**PROBLEM REQUIREMENTS:**
Please use the excerpt on mandatory Cleaner Production Audits and firm exports to explain, in one to three sentences, why the audits reduce exports even though they spur innovation and productivity growth.

The estimation results of the innovation offsets effect through which the mandatory Cleaner Production Audit affects firm exports are reported in

Table 11. Mechanism test by innovation offsets.

	By Innovation Offsets
	All Patents (1)	Invention and Utility (2)	Total Factor Productivity (3)
Audit	0.163 ** (0.081)	0.180 ** (0.079)	0.214 *** (0.085)
Treat	0.078 (0.075)	0.084 (0.081)	0.066 (0.070)
Cons	5.072 *** (0.311)	5.148 *** (0.305)	4.825 *** (0.292)
Controls	YES	YES	YES
Year Fixed	YES	YES	YES
Industry Fixed	YES	YES	YES
Province Fixed	YES	YES	YES
R2	0.370	0.364	0.325
Observations	160453	160453	178115

Notes: ** and *** denote 5%, and 1% significance levels, respectively. Robust standard errors clustered at the firm level are presented in parentheses. Source: Own estimations on the matched firm-level data of CPA and ASIF in China.

, where we use the annual number of patent applications extracted from the Chinese Patent database to measure a firm’s technological innovations, and use total factor productivity estimated by the approach of Head and Ries [61] to measure a firm’s productivity. Column (1) and (2) represent the result for firms’ all patent applications and invention and utility patent applications, respectively. Both of the coefficients for the Audit variable are significantly positive at the 5% level, indicating that on average, mandatory Cleaner Production Audit participation stimulates technological innovations. More specifically, these coefficients suggest that mandatory CPA participation can raise a firm’s all patent applications by 16.3%, and this effect increases slightly to 18.0% for invention and utility patent applications. Column (3) represents the result for firms’ total factor productivity, where the coefficient for the Audit variable is significantly positive at the 1% level, indicating that on average the mandatory CPA participation can promote productivity growth.

4.4.3. Mechanism Discussions

To summarize, the aforementioned results in Section 4.4.2 show that there is strong evidence that the mandatory Cleaner Production Audit programs induce innovation activity in cleaner technologies and promote productivity growth. Consistent with the innovation offsets effect, by lowering firms’ marginal production costs (and hence product prices in competitive markets), increased productivity can enhance the competitiveness of firms that operate in international markets, thus boosting exports and market share. Such being the case, why does the baseline estimation result show that the mandatory Cleaner Production Audit negatively affects the firm exports?

The reasons may be that, on the one hand, in Section 4.4.1 we find that the compliance costs effect is indeed an important mechanism through which the mandatory Cleaner Production Audit negatively affects firm exports; on the other hand, the final influencing effect of environmental regulations on firm exports, depends on whether innovation induced by environmental regulations can more than fully offset the costs of complying with them and enhance firms’ competitiveness [23]. In our article, there are indeed both the compliance costs and innovation offsets effects, for the impact of environmental regulation on firm exports; however, the mandatory Cleaner Production Audit programs negatively affect the firm exports from China. This fully reflects that thus far the benefits from the innovation offsets effect do not appear to be large enough to outweigh the compliance costs effect for the regulated entities. Of course, this does not preclude the ability of environmental regulations to foster the development of global leaders in technological innovations, but it does suggest that the evidence for the most controversial interpretation of the Porter hypothesis (or the innovation offsets effect) is lacking.

**DATA UNDER STUDY:**
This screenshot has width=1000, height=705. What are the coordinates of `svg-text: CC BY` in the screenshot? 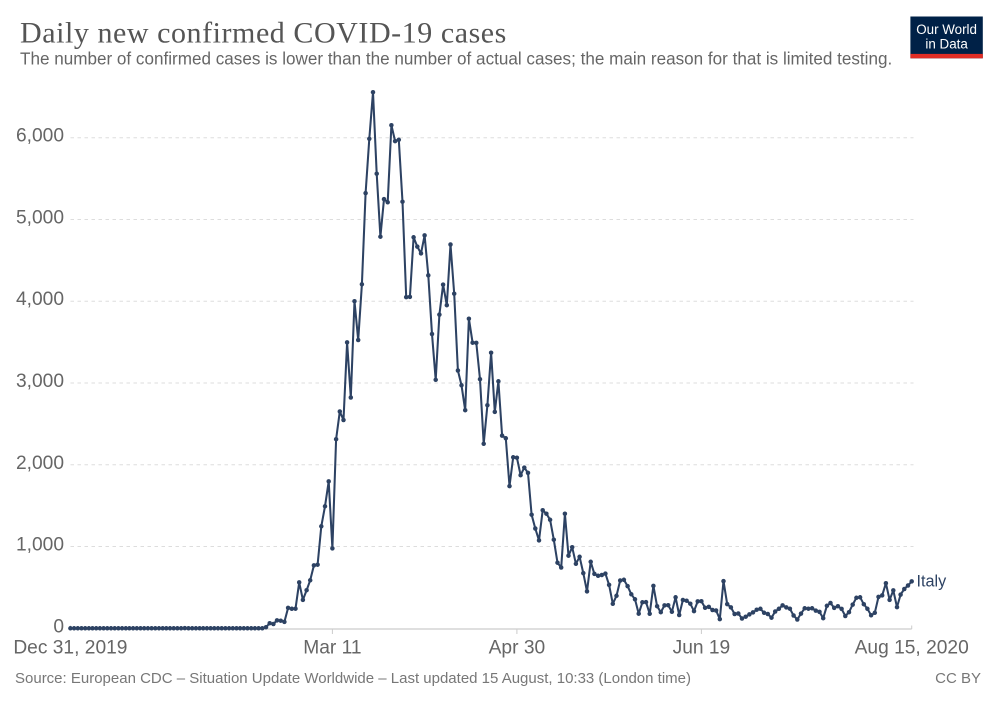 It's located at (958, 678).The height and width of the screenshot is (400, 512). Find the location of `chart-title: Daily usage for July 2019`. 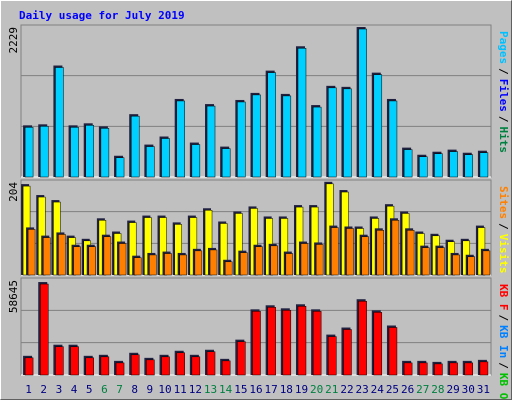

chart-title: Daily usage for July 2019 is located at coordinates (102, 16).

* * *

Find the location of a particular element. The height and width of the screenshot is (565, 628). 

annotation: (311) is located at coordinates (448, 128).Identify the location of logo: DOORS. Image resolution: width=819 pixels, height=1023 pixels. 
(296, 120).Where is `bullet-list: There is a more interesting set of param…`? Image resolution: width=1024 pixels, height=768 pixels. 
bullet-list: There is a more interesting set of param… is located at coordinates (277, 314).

**RESPONSE BELOW:**
The audits produce both a compliance costs effect and an innovation offsets effect, and their net effect on exports depends on whether the induced innovation more than offsets the costs of complying. So far the benefits from innovation offsets are not large enough to outweigh the compliance costs for regulated firms, so exports fall.